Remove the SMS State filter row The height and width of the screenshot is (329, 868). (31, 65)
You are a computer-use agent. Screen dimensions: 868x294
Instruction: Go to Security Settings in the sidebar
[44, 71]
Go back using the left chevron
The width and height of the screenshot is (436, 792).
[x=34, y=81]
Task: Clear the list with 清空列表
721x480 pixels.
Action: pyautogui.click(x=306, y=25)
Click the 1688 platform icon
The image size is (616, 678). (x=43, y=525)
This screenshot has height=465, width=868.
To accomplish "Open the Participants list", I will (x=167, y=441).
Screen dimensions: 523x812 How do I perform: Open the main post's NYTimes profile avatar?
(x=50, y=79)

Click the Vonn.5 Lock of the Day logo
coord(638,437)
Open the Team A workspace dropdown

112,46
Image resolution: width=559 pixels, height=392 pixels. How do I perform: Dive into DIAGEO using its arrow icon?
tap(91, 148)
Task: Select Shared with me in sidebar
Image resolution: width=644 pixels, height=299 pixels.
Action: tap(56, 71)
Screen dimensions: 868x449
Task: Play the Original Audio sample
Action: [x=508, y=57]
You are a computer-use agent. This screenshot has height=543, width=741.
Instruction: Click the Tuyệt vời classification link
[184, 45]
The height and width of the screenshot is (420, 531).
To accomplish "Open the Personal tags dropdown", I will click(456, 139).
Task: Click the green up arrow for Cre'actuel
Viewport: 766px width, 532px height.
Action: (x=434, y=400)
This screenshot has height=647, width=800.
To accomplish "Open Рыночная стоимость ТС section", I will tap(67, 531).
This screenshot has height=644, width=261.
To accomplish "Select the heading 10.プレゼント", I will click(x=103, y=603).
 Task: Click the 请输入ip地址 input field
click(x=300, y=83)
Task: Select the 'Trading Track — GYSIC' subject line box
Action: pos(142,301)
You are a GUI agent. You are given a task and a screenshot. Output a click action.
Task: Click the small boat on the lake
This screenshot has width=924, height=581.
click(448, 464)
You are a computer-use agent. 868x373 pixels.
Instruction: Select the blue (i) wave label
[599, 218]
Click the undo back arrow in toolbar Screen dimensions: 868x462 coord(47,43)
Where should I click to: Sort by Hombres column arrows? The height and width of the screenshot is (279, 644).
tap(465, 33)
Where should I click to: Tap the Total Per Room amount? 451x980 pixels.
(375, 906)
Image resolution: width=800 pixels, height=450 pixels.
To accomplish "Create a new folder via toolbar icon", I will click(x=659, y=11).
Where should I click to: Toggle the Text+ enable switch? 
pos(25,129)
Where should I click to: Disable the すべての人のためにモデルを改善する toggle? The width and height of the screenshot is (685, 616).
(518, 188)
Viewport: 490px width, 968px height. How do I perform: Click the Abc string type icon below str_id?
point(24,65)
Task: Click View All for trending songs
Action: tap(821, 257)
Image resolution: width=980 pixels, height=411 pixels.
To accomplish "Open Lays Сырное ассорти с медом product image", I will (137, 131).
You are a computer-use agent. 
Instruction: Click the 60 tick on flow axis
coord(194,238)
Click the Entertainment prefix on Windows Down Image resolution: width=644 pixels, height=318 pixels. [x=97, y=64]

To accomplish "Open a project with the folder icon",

PROBLEM ::
Write down the entire listing above verbatim.

ANSWER SPACE ::
Remove the SMS State filter row The height and width of the screenshot is (329, 868). (31, 65)
You are a computer-use agent. Screen dimensions: 868x294
Instruction: Go to Security Settings in the sidebar
[44, 71]
Go back using the left chevron
The width and height of the screenshot is (436, 792).
[x=34, y=81]
Task: Clear the list with 清空列表
721x480 pixels.
Action: pyautogui.click(x=306, y=25)
Click the 1688 platform icon
The image size is (616, 678). (x=43, y=525)
This screenshot has height=465, width=868.
To accomplish "Open the Participants list", I will (x=167, y=441).
Screen dimensions: 523x812 How do I perform: Open the main post's NYTimes profile avatar?
(x=50, y=79)

Click the Vonn.5 Lock of the Day logo
coord(638,437)
Open the Team A workspace dropdown

112,46
Image resolution: width=559 pixels, height=392 pixels. How do I perform: Dive into DIAGEO using its arrow icon?
tap(91, 148)
Task: Select Shared with me in sidebar
Image resolution: width=644 pixels, height=299 pixels.
Action: tap(56, 71)
Screen dimensions: 868x449
Task: Play the Original Audio sample
Action: [x=508, y=57]
You are a computer-use agent. This screenshot has height=543, width=741.
Instruction: Click the Tuyệt vời classification link
[184, 45]
The height and width of the screenshot is (420, 531).
To accomplish "Open the Personal tags dropdown", I will click(456, 139).
Task: Click the green up arrow for Cre'actuel
Viewport: 766px width, 532px height.
Action: (x=434, y=400)
This screenshot has height=647, width=800.
To accomplish "Open Рыночная стоимость ТС section", I will tap(67, 531).
This screenshot has height=644, width=261.
To accomplish "Select the heading 10.プレゼント", I will click(x=103, y=603).
 Task: Click the 请输入ip地址 input field
click(x=300, y=83)
Task: Select the 'Trading Track — GYSIC' subject line box
Action: pos(142,301)
You are a GUI agent. You are given a task and a screenshot. Output a click action.
Task: Click the small boat on the lake
This screenshot has width=924, height=581.
click(448, 464)
You are a computer-use agent. 868x373 pixels.
Instruction: Select the blue (i) wave label
[599, 218]
Click the undo back arrow in toolbar Screen dimensions: 868x462 coord(47,43)
Where should I click to: Sort by Hombres column arrows? The height and width of the screenshot is (279, 644).
tap(465, 33)
Where should I click to: Tap the Total Per Room amount? 451x980 pixels.
(375, 906)
Image resolution: width=800 pixels, height=450 pixels.
To accomplish "Create a new folder via toolbar icon", I will click(x=659, y=11).
Where should I click to: Toggle the Text+ enable switch? 
pos(25,129)
Where should I click to: Disable the すべての人のためにモデルを改善する toggle? The width and height of the screenshot is (685, 616).
(518, 188)
Viewport: 490px width, 968px height. How do I perform: Click the Abc string type icon below str_id?
point(24,65)
Task: Click View All for trending songs
Action: tap(821, 257)
Image resolution: width=980 pixels, height=411 pixels.
To accomplish "Open Lays Сырное ассорти с медом product image", I will (137, 131).
You are a computer-use agent. 
Instruction: Click the 60 tick on flow axis
coord(194,238)
Click the Entertainment prefix on Windows Down Image resolution: width=644 pixels, height=318 pixels. [x=97, y=64]

To accomplish "Open a project with the folder icon",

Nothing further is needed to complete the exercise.